» SCHRIFTLICHE AUFGABE 1:
Beantworte diese Fragen zum Textausschnitt:
(a) Wie hoch ist der Mindestpreis des Tesla Model S?
(b) Welchem Unternehmen wird ein Übernahmeangebot an Tesla Motors nachgesagt?
(c) Welches Unternehmen hat Elon Musk laut dem Text mitgegründet?
» SCHRIFTLICHE AUFGABE 2:
Nenne alle Unternehmen, die im Textausschnitt vorkommen.

» TEXTAUSSCHNITT:
Testfahrt im Tesla Model S: Der fahrende Nobel-Computer, den sich Apple kaufen wollte

Das Model S von Tesla Motors © Jakob Steinschaden

Das Model S von Tesla Motors © Jakob Steinschaden

Vergessen wir für einen Moment einfach einmal den Mindestpreis von 63.740 Euro. So viel kostet das wahrscheinlich tollste Elektroauto der Welt, der Tesla Model S. Sportlich, voller Hightech, mit E-Motor – ein Statussymbol für den Nerd mit dicker Geldbörse. Ja, Tesla Motors von PayPal-Mitgründer Elon Musk ist jene Firma, die Elektromobilität begehrenswert und sexy macht, indem sie die Antriebstechnologie in eine schicke Limousine steckt und mit allen erdenklichen Hightech-Tricks versieht, die Autos heutzutage so können. Sogar Apple wird nachgesagt, Tesla Motors ein Übernahmeangebot gemacht zu haben. Zeit für eine Probefahrt.

» BEREITGESTELLTES MATERIAL:
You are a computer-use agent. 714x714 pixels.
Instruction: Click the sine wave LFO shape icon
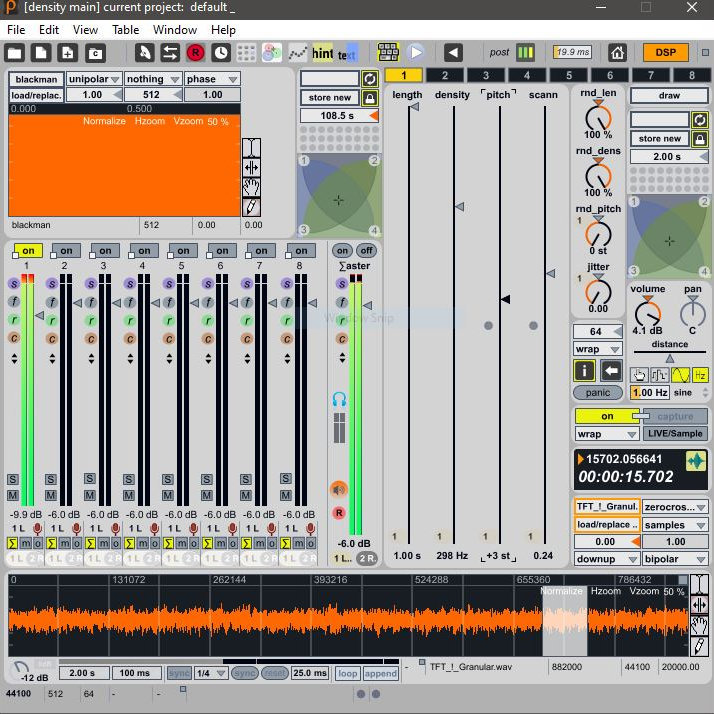(680, 375)
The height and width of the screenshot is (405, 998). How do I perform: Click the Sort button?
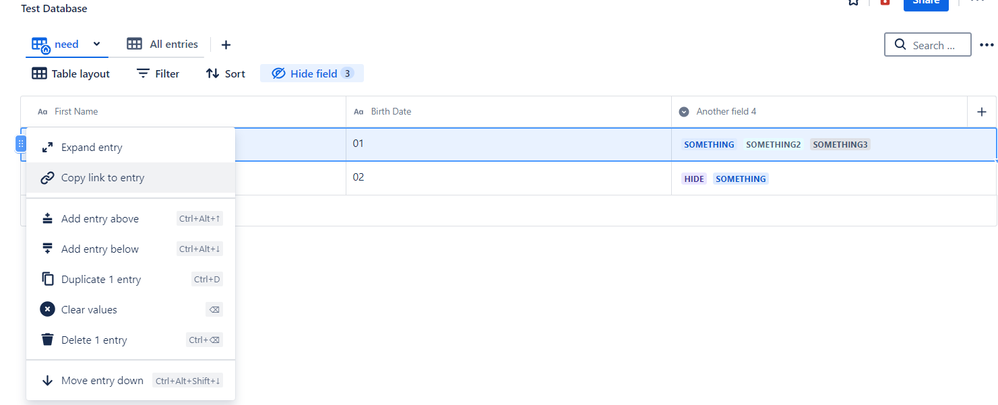pyautogui.click(x=225, y=74)
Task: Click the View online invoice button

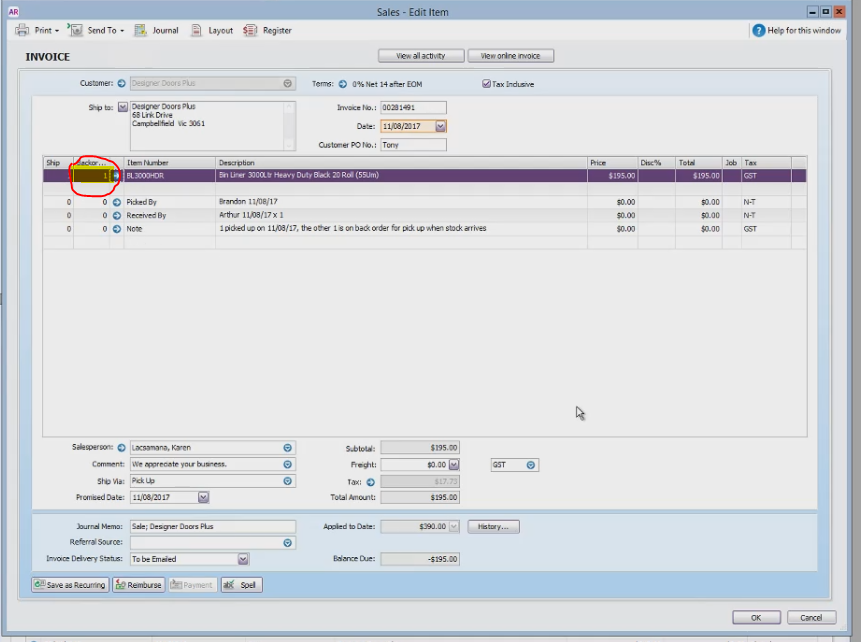Action: pyautogui.click(x=510, y=56)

» LÖSUNG DER ÜBUNG 1:
(a) 63.740 Euro
(b) Apple
(c) PayPal

» LÖSUNG DER ÜBUNG 2:
Tesla Motors, Apple, PayPal